→ YOUR GOAL:
Please copy each line in the records below that contains the string "agent".

(Stored entries)
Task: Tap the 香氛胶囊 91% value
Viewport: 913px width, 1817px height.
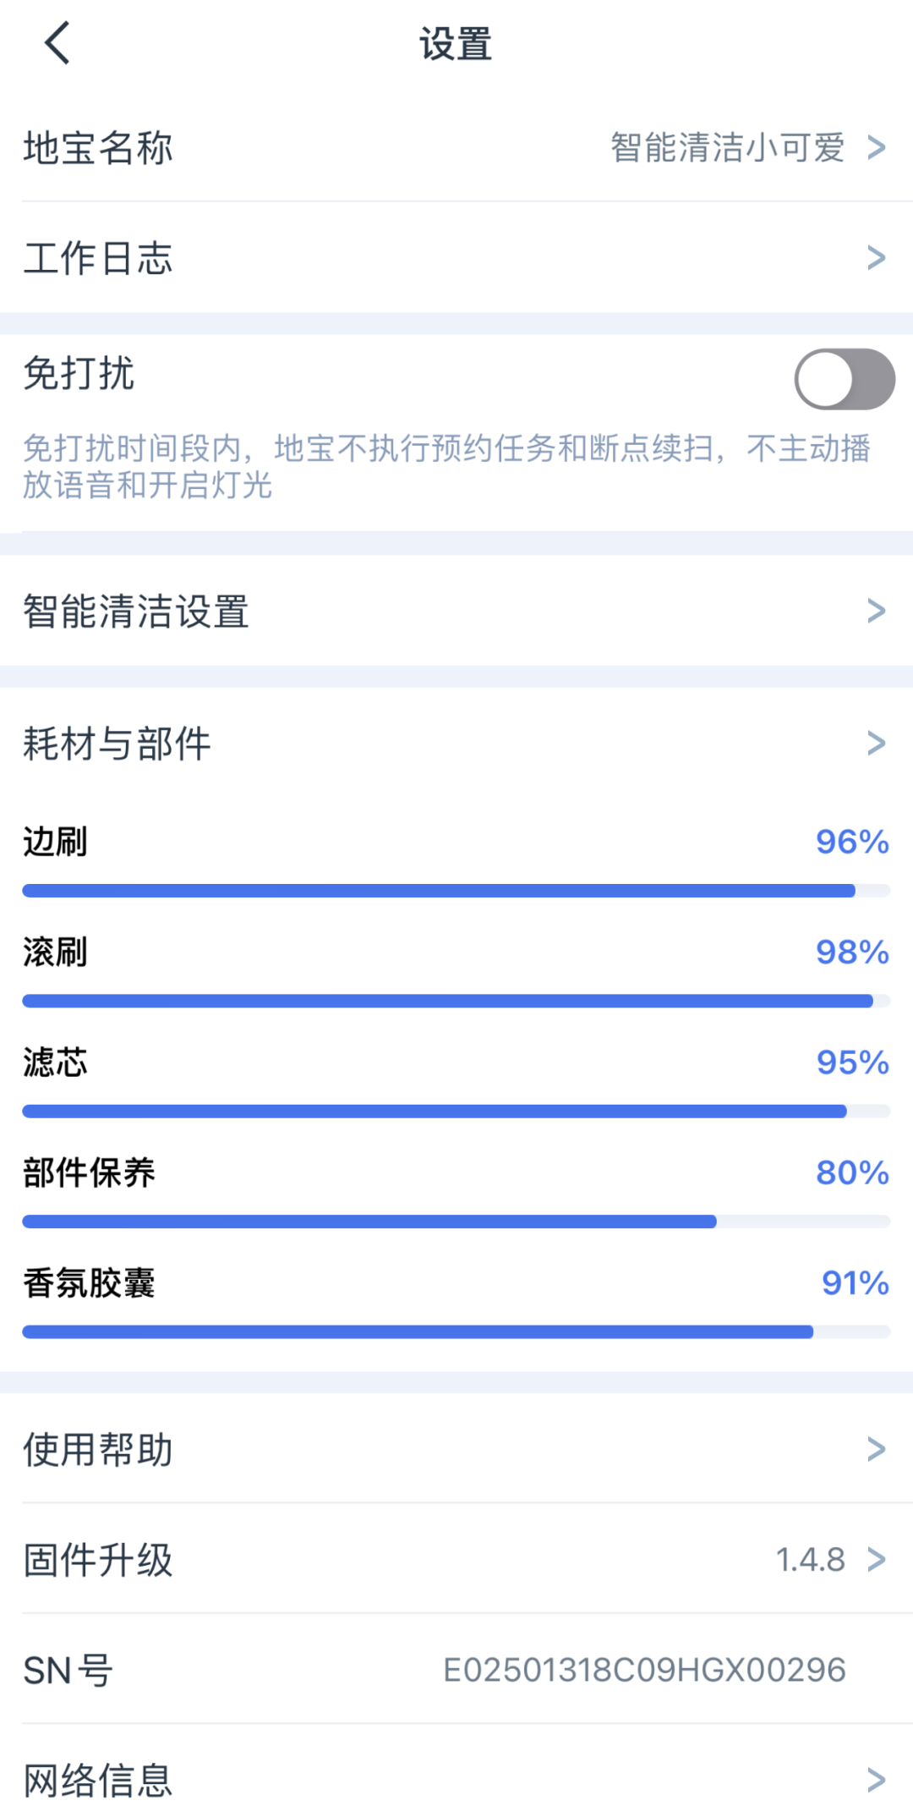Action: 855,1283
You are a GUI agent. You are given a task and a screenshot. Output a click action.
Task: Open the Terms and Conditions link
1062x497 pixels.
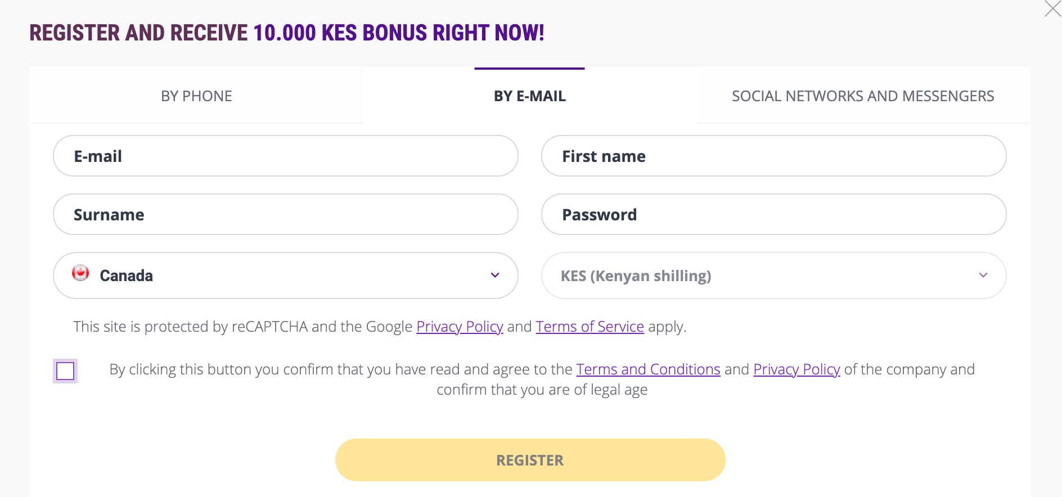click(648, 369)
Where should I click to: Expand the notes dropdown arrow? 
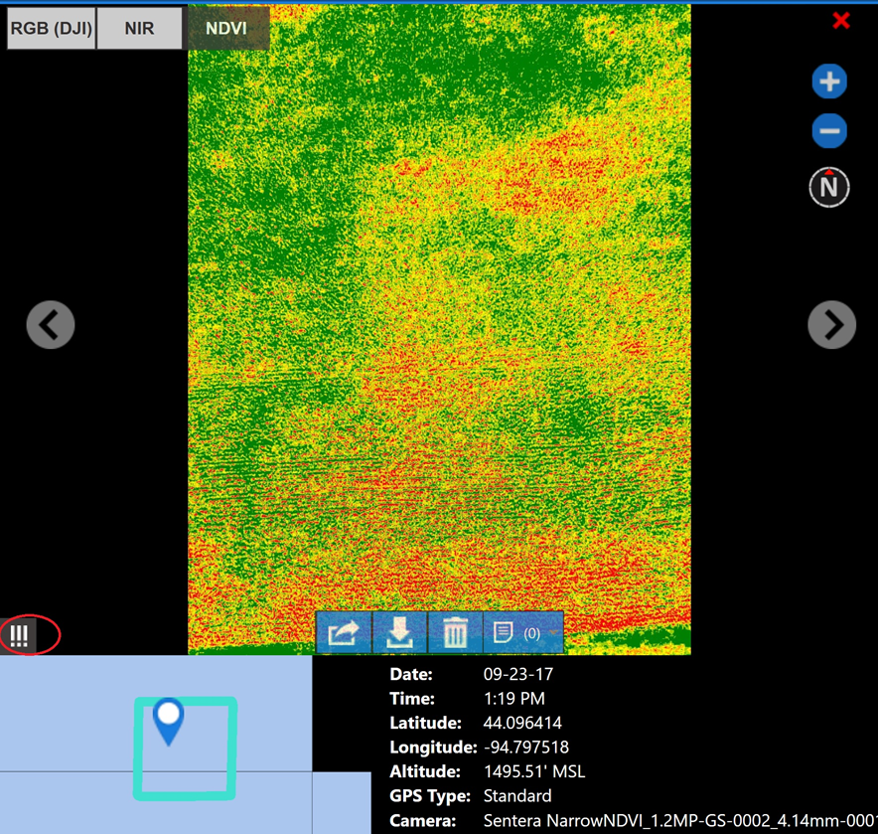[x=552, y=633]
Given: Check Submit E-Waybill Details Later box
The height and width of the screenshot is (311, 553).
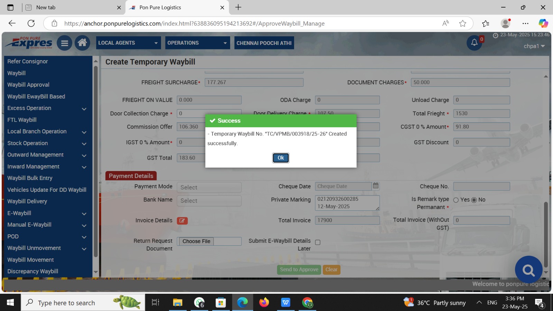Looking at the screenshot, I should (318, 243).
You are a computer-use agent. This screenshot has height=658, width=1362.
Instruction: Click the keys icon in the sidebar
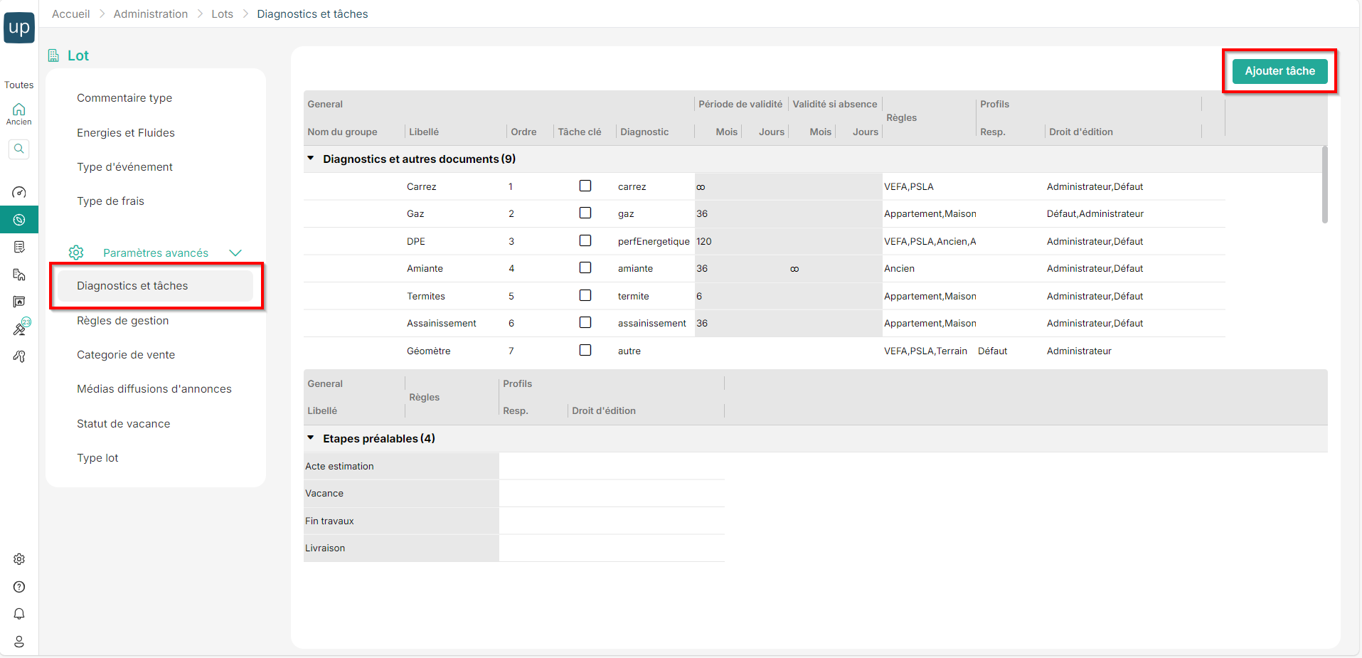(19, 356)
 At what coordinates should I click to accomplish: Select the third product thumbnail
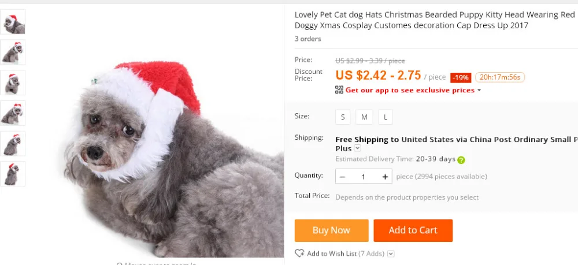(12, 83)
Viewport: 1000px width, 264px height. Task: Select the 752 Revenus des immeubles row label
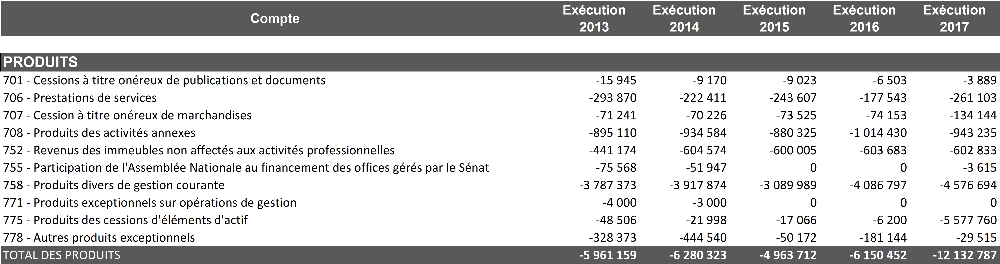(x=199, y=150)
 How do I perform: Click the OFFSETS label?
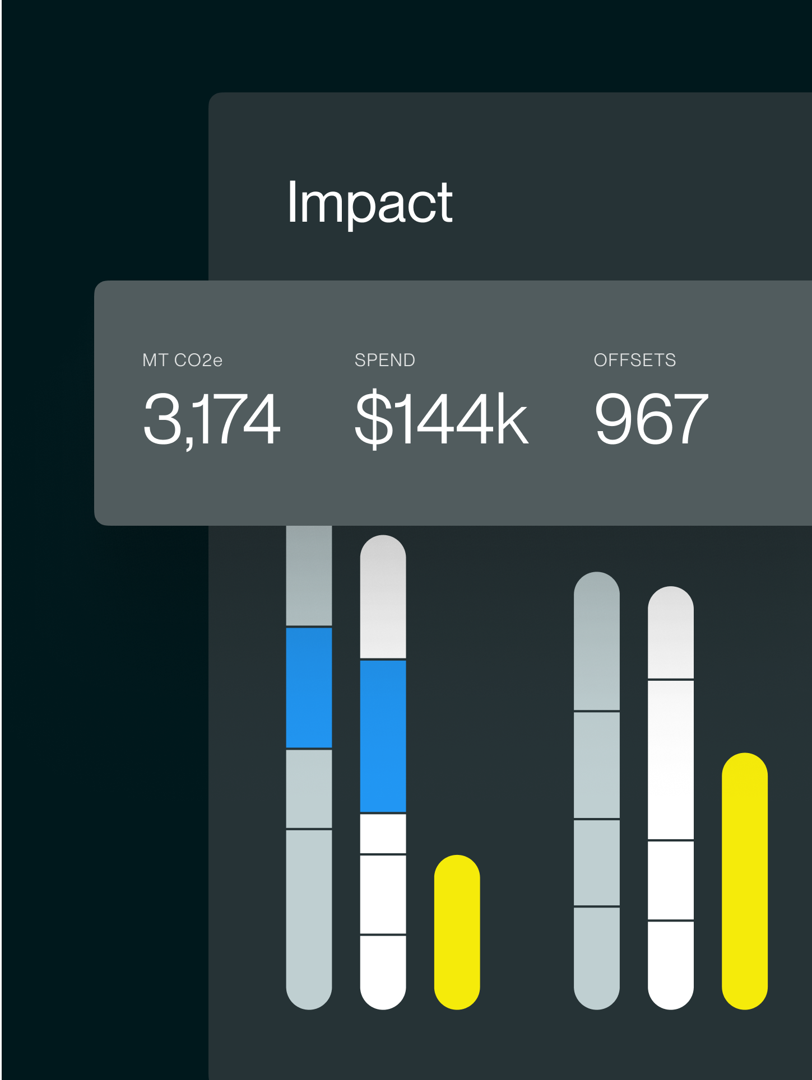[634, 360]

→ RESPONSE:
You are a GUI agent. You are given a task and a screenshot. Output a click action.
You are a computer-use agent. This screenshot has height=658, width=1362.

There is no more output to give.